For a while now, Iran has had a problem with some of its leaders being conspiracy-spouting morons. Top of the heap was former President Mahmoud Ahmadinejad, who couldn't utter a sentence without insulting America, Jews, or the sanity of his own people for electing him. But his biggest diss came when he went in front of the UN to screech that the 9/11 attacks weren't caused by Al-Qaeda, but by George W Bush himself. Why? The usual internet forum stuff about causing a calamity "reverse the declining American economy, and its grips on the Middle East, in order to save the Zionist regime." Fortunately, Ahmadinejad's mic was cut before he could bring out his PowerPoint on the melting point of steel beams.

After his speech, the U.S. was naturally furious and denounced it immediately. But someone else wasn't going take that lying down: Al-Qaeda. In an editorial in their English-language magazine Inspire (which sounds like it also has a great Who Wore It Best? section), Al-Qaeda laid into Ahmadinejad and Iran with all the vigor of a diss track. Instead of calling the Iranian regime delusional, they called them jealous. That's right, while those Iranian lollygaggers were spouting their nonsense, Al-Qaeda actually attacked "the Great Satan," touching "the hearts and minds of disenfranchised Muslims around the world" in a way that Iran could only dream of. So while most of the world was denouncing Iran, Al Qaeda was calling them out as posers who either need to launch a missile or shut up. What a weird line to straddle.

Stefan Lanka Bets Over $100,000 That Measles Doesn't Exist (Spoiler: It Does)

What makes anti-vaxxer spokespeople more dangerous than, say, your more garden-variety conspiracy theorist? Well, there's the fact that they're often doctors (somehow), which makes them inherently trustworthy to rubes and the elderly. That's how Doctor (that doesn't sound right) Stefan Lanka has been making his money for the last couple of years. Using his credentials as a biology PhD, he is persuading people that HIV doesn't exist. In fact, he doesn't believe that viruses exist at all -- a pretty weird stance for a trained virologist. He's so sure of his nonsense that he was once willing to bet his entire livelihood that no one could prove they existed. A lot of smart people liked those odds.

Smart bet in the year 1300, less smart in the age of the electron microscope.

As part of his war on a concept even Bronze Age medicine men could grasp (that is, disease), Lanka offered a challenge to all scientists: Prove beyond a doubt that the measles virus exists and isn't merely "a psychosomatic illness" (i.e. fake), and he'd hand out 100,000 euros ($115,000 and rising). Naturally, Lanka was immediately overwhelmed by countless people sending him countless studies confirming that the thing everyone knows is a thing is indeed a thing. In response, as deluded maniacs are wont to do, Lanka rejected them all because they didn't fit his requirements -- what with being based on facts and logic.
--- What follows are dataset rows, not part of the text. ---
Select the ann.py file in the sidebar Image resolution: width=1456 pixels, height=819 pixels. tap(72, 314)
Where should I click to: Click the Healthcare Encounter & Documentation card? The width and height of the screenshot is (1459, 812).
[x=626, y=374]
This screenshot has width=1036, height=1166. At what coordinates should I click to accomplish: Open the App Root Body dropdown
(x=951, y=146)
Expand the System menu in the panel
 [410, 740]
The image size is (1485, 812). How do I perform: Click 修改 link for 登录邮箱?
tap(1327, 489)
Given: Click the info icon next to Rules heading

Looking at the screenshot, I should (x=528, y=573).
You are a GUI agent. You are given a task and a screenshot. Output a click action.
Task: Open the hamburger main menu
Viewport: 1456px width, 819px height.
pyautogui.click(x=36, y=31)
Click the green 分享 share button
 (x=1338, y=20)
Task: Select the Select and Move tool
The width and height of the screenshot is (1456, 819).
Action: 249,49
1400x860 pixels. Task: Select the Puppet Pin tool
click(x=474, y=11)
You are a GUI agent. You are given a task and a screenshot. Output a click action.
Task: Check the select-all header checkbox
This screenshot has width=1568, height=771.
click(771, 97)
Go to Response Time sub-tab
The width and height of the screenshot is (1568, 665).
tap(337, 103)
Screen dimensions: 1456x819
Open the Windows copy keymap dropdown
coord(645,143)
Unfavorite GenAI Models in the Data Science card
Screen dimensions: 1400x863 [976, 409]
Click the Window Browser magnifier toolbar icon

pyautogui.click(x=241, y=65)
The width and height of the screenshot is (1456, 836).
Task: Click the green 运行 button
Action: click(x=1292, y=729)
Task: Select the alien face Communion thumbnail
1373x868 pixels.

But that wasn't good enough for one doctor. David Bardens had sent Lanka a comprehensive report proving without a shadow of a doubt that measles wasn't something millions of people throughout history had made up to get out of school. So when Lanka rejected it like all the others, Bardens responded by suing Lanka for being a swaggering dipwad (his lawyers probably worded it better). After the world's shortest trial, the courts awarded Bardens the victory and ordered Lanka to pay him the prize money and suck it up.